In an effort to recognise the impact of the hotels on deprived parts of the country, about 250 areas would each receive £4 million to spend on community facilities. The money would come from a £1 billion fund to be paid for by the eventual savings made from the £2.1 billion spent on hotel accommodation last year.

Migrants walking along a road, escorted by gendarmes.

TIMES PHOTOGRAPHER JACK HILL

The government has committed itself to ending the use of hotels to house asylum seekers by 2029, which could save £1 billion. Sources said the proposal had been “widely circulated” in Whitehall and received a “positive response”.

Mahmood wants to speed the closure of the hotels by transferring migrants into disused military facilities. But Labour Together said that even when hotels closed there would be scarring effects. They said some hotels might never reopen because their owners would find it financially unviable, while for many areas the problem had become “emblematic of a system that’s not working for them”.

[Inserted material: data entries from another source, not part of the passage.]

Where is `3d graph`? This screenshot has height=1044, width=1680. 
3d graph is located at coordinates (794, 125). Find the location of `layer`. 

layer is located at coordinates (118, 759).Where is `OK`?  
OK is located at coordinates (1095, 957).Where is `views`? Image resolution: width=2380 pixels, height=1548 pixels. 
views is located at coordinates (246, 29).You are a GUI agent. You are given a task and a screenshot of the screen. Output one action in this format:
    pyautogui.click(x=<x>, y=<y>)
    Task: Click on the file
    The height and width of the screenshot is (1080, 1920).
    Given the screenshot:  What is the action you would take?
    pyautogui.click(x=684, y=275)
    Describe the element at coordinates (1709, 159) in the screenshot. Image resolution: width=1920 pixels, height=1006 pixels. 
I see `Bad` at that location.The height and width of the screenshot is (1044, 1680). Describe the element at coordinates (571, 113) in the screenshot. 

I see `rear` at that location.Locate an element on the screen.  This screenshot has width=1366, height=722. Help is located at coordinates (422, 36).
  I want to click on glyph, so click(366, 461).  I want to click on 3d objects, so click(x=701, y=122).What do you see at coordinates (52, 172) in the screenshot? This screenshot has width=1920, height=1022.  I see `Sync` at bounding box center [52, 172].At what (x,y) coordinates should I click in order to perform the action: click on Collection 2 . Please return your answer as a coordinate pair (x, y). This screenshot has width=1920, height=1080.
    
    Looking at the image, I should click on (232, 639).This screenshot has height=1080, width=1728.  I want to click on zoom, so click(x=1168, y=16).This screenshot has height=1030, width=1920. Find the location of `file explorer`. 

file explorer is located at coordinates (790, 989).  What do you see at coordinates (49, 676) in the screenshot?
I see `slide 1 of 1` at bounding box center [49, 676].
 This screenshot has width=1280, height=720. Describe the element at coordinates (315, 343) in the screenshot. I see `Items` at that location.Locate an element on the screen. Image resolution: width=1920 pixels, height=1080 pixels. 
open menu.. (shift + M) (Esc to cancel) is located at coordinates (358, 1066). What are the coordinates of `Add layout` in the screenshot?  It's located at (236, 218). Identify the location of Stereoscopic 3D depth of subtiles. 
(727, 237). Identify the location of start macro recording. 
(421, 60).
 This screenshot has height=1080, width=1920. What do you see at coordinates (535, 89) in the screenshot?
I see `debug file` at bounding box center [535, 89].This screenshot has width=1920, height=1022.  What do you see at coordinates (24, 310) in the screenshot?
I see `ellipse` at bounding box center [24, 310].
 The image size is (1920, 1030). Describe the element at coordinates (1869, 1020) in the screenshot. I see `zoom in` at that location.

The think tank has proposed that communities with asylum hotels should be eligible for a one-off grant to invest in infrastructure, such as a children’s play park, or to refurbish sports venues or social clubs. The money could be used to bring local facilities, including pubs and shops, into public ownership — or indeed former asylum hotels.

“Many of these hotels used to be places where people got married or socialised with friends,” the group said. “Now they are often the most visible indication of state intervention in their neighbourhood, and emblematic of a system that’s not working for them.

“The fund above would be for communities to decide how to spend. But the government should also commit that no hotel will be left vacant.”